Zeta Global offers a solution often preferred by marketing and advertising agencies alongside multi-brand businesses. Reasons for this include the ability for agencies to set up a CDP instance for clients in addition to their own, streamlining campaign creation and management. Its unique calendaring and workflow capabilities that pave the way for greater media management are also attractive to this customer segment. However, Gartner warns its broader product strategy is “unclear” and that its presence is very much pegged to North America.

Redpoint Global

Redpoint Global’d rg3 offering combines a CDP with journey orchestration and real-time interactions in one platform. By combining these capabilities, the vendor has crafted various vertical toolkits, including templates, processes, and reports designed for the specific sector. Gartner highlights these toolkits as a strength, alongside the provider’s speed to value, data ingestion, and data unification capabilities.

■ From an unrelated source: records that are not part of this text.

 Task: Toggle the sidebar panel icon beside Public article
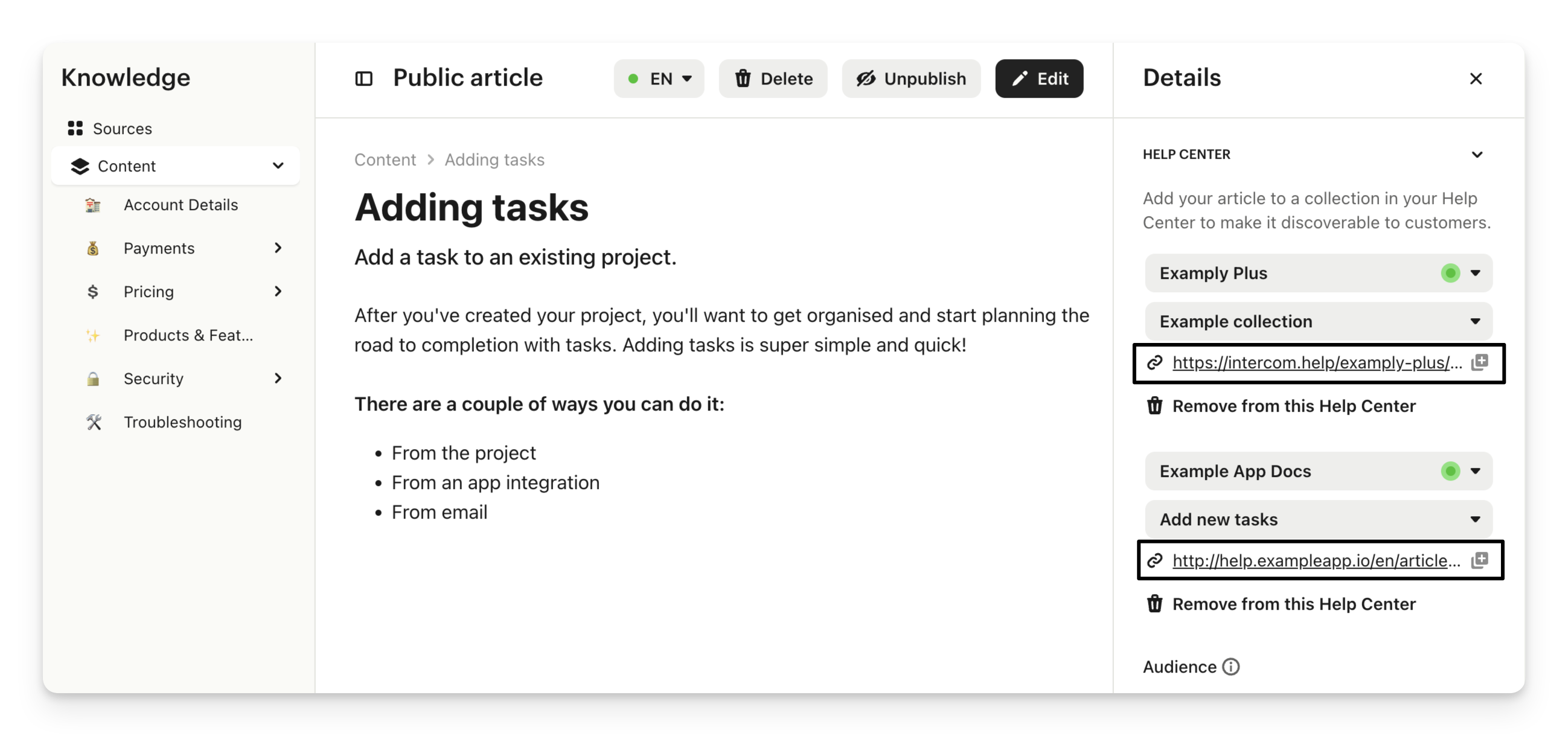pyautogui.click(x=363, y=78)
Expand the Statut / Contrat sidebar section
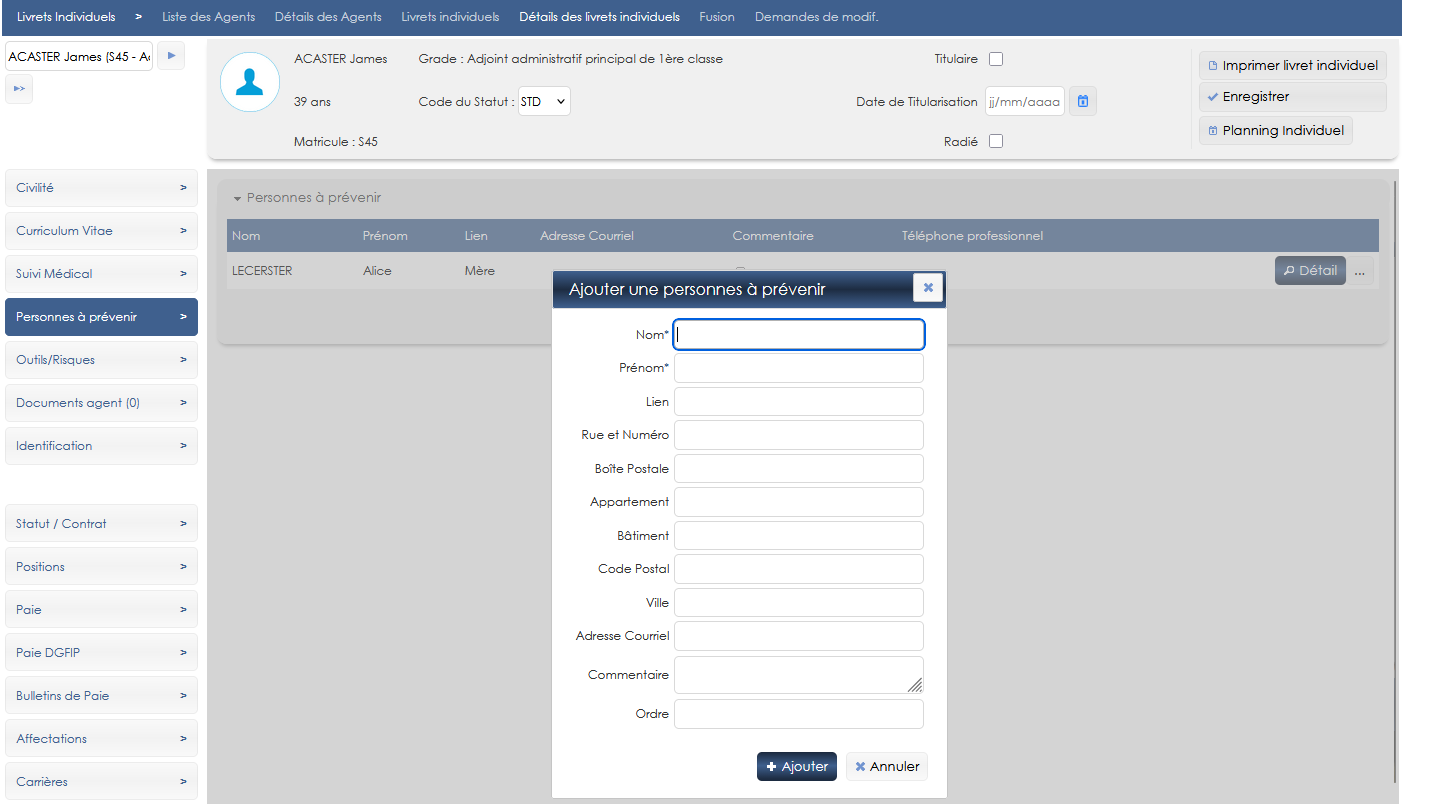Screen dimensions: 1456x804 (x=101, y=523)
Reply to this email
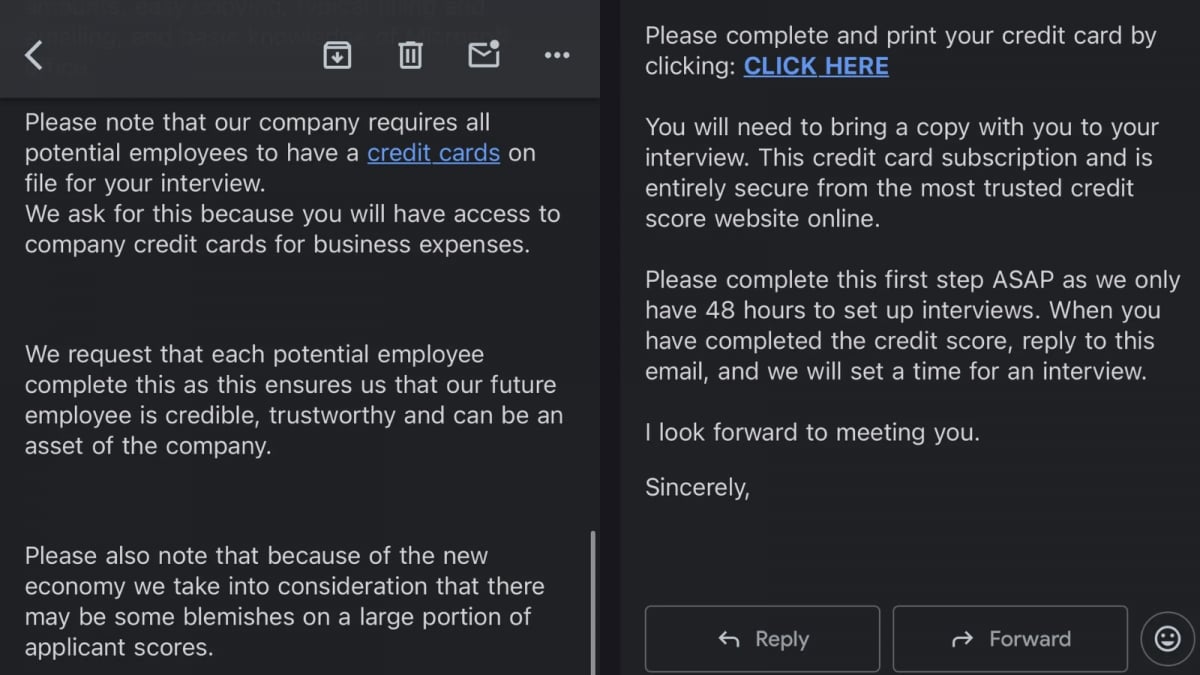This screenshot has height=675, width=1200. 762,638
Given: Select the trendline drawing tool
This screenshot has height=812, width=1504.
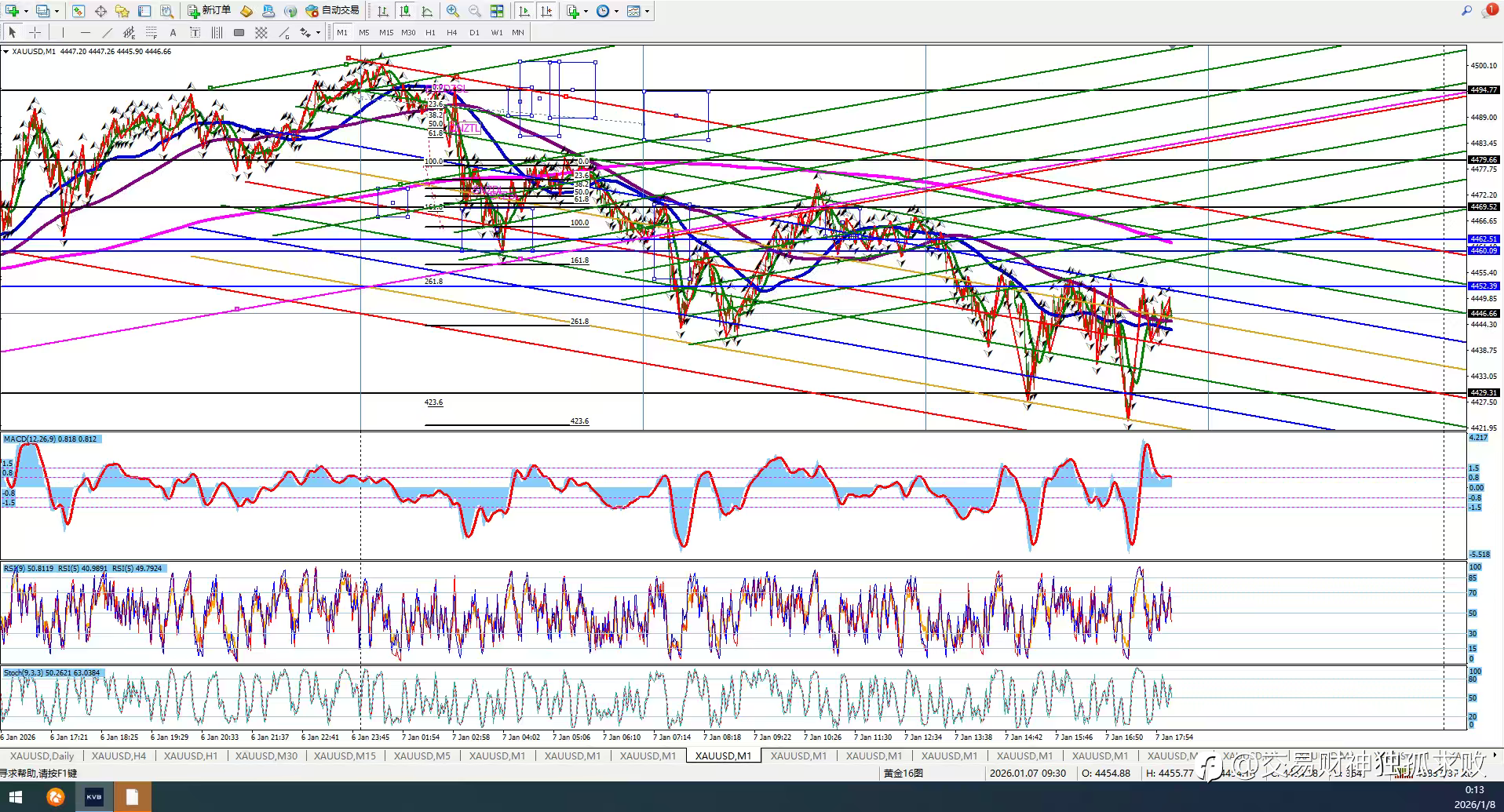Looking at the screenshot, I should click(108, 32).
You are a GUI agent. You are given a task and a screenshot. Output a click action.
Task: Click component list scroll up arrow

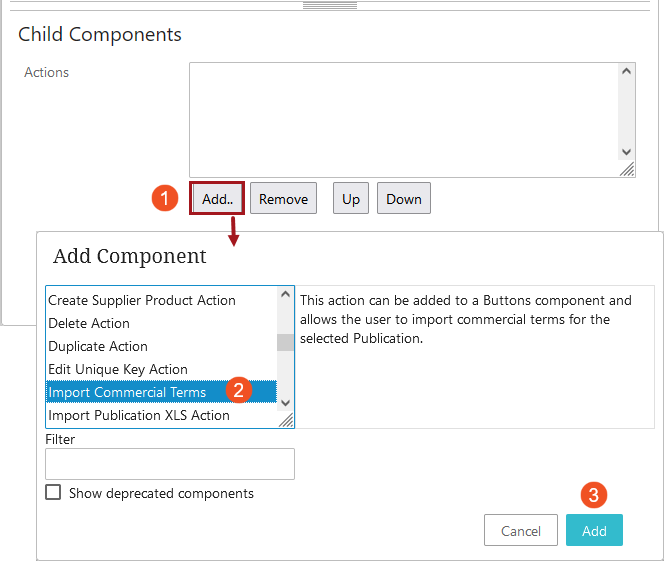pyautogui.click(x=285, y=294)
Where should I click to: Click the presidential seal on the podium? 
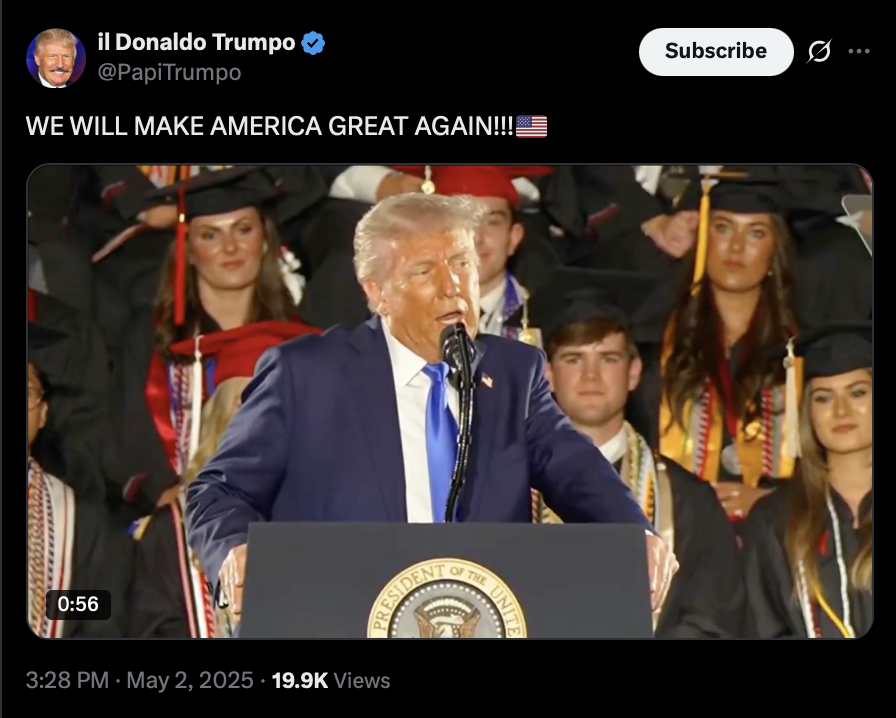[x=447, y=599]
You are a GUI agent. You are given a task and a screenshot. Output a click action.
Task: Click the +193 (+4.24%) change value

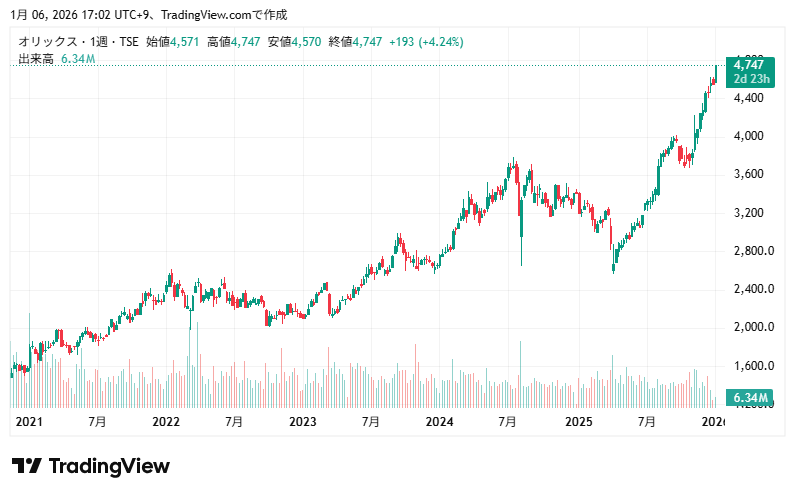[425, 42]
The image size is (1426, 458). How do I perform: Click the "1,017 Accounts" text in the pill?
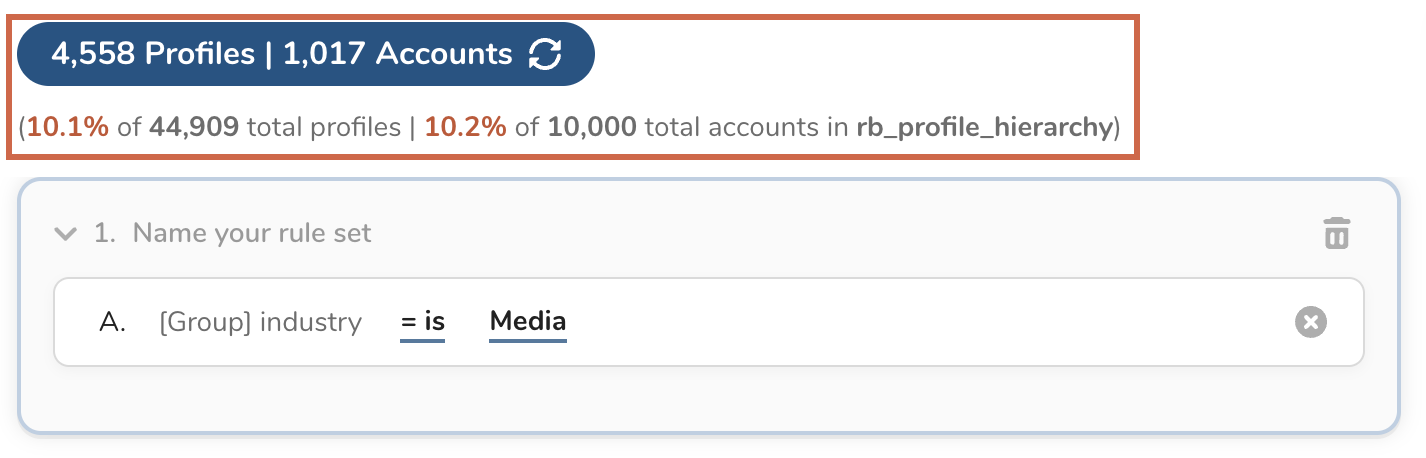(397, 54)
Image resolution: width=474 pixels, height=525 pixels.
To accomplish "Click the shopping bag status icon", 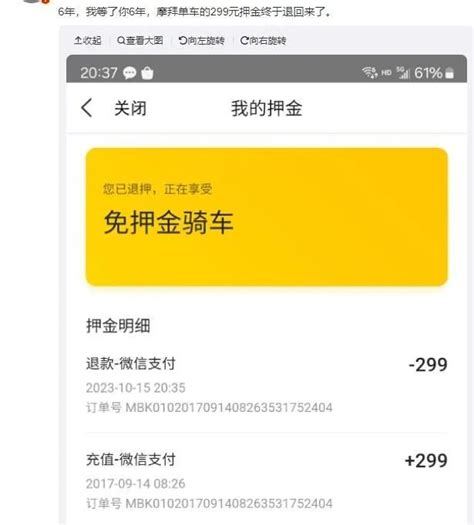I will [147, 73].
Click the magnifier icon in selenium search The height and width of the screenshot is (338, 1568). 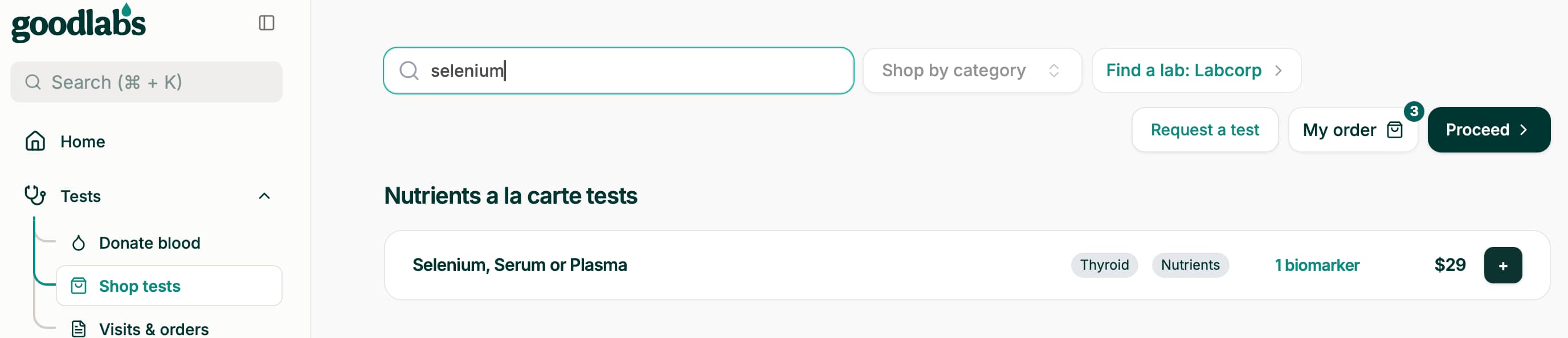409,71
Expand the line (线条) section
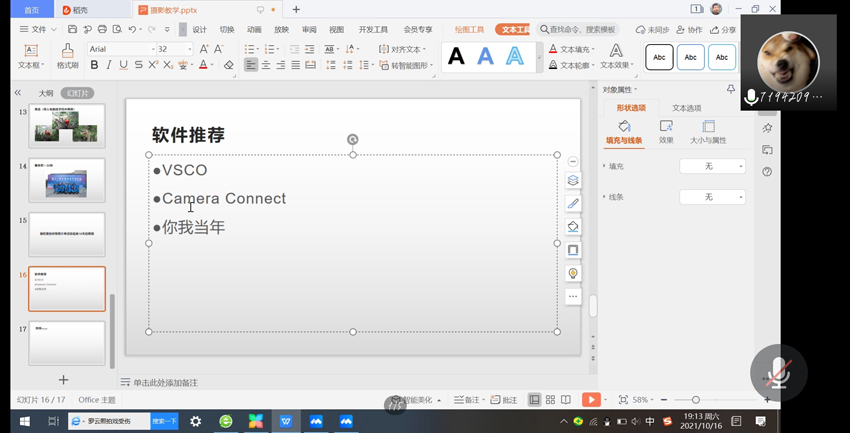The height and width of the screenshot is (433, 850). pyautogui.click(x=604, y=197)
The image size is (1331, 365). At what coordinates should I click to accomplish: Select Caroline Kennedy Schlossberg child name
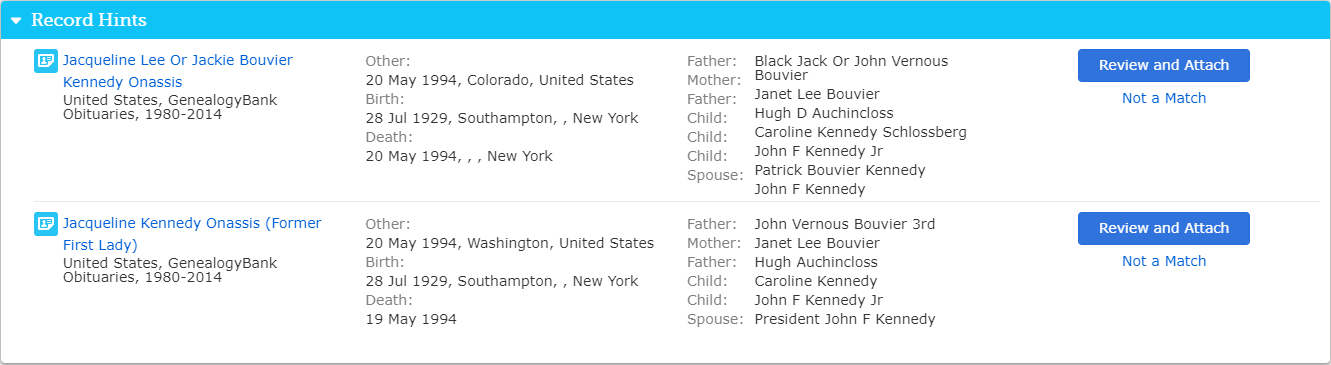click(860, 132)
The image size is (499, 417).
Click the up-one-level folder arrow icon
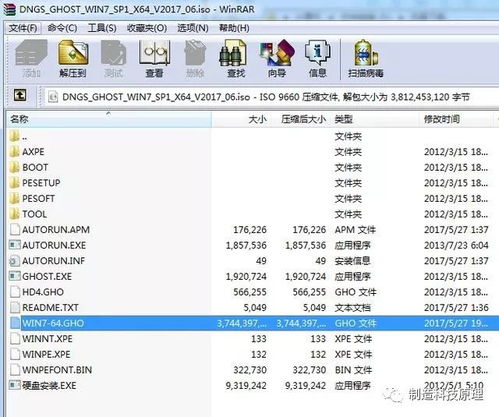click(x=20, y=96)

Yet, the analyst cautions that the solution may exert high demands on internal resources, and several features are inconsistent around the globe.

Zeotap

Zeotap puts forward a CDP that businesses can enhance with add-on modules, which range from data ingestion and unification to journey orchestration. Companies can utilize the former via an “intuitive” UI, which allows non-technical users to import, transform, and action data. Gartner recognizes this as a core strength of the platform – in addition to its flexible customer profile unification and European focus. However, the analyst warns of cost increases and a narrow go-to-market strategy, which centers on its integrations with Snowflake and the Google Cloud Platform.

mParticle

mParticle often catches the eye of technical users, with developers enjoying its quality assurance and data monitoring features, amplifying the value of IT support. Alerts for data formatting and implementation errors are an excellent example. Its journey analytics component also has significant potential, following mParticle’s 2022 acquisition of Cortex, as do its predictive capabilities. However, Gartner suggests its new consumption-based pricing model may make it difficult for buyers to monitor costs. Non-technical users may also worry that many features require developer expertise.

Leadspace

Leadspace provides 80 out-of-the-box target personas to support B2B sales-driven use cases. It also offers capabilities that allow teams to define and target buyers to bolster their revenue pipeline – which helps the vendor attract sales-focused buyers. Gartner highlights this as a strength alongside its opportunity-based segments and account-to-lead verification. Yet, the analyst isolates its services-dependent model and customer onboarding programs, which end-users have indicated their dissatisfaction with.

Blueshift

According to Gartner, Blueshift delivers “strong” features for retail and media marketers. The analyst cites its Recommendation Studio, which personalizes recommendations based on a product catalog, as an example. Other plus points for the Blueshift platform include its marketing channel focus and ease of use, with the vendor pumping funds into simplifying the user experience and offering a self-guided demo experience. Unfortunately, Gartner labels its product strategy as “unclear” and calls the depth of its product roadmap into question.

SAP

SAP is a recent market entrant and puts forward a CDP that integrates tightly with its ERP applications to drive “incremental value.” The solution also connects with Gigya, the customer identity and access management (CIAM) that SAP acquired in 2017. A robust partner network supports the platform, and Gartner recognizes that the vendor has one of the deepest certification programs in the industry. Nonetheless, SAP “remains behind” other vendors in its innovation, as per the report, due to its limited time in the space.

Dun & Bradstreet

Dun & Bradstreet wins a lot of business in the B2B space, largely thanks to features like its account-level aggregation, which totals more than 500 million unique account records. Its account scoring and activation features also work well for the B2B market, and Gartner notes it has the shortest implementation time of all vendors included in the research. Yet, the analyst acknowledges Dun & Bradstreet’s low market momentum and visibility, alongside its dependency on add-ons for marketing activation.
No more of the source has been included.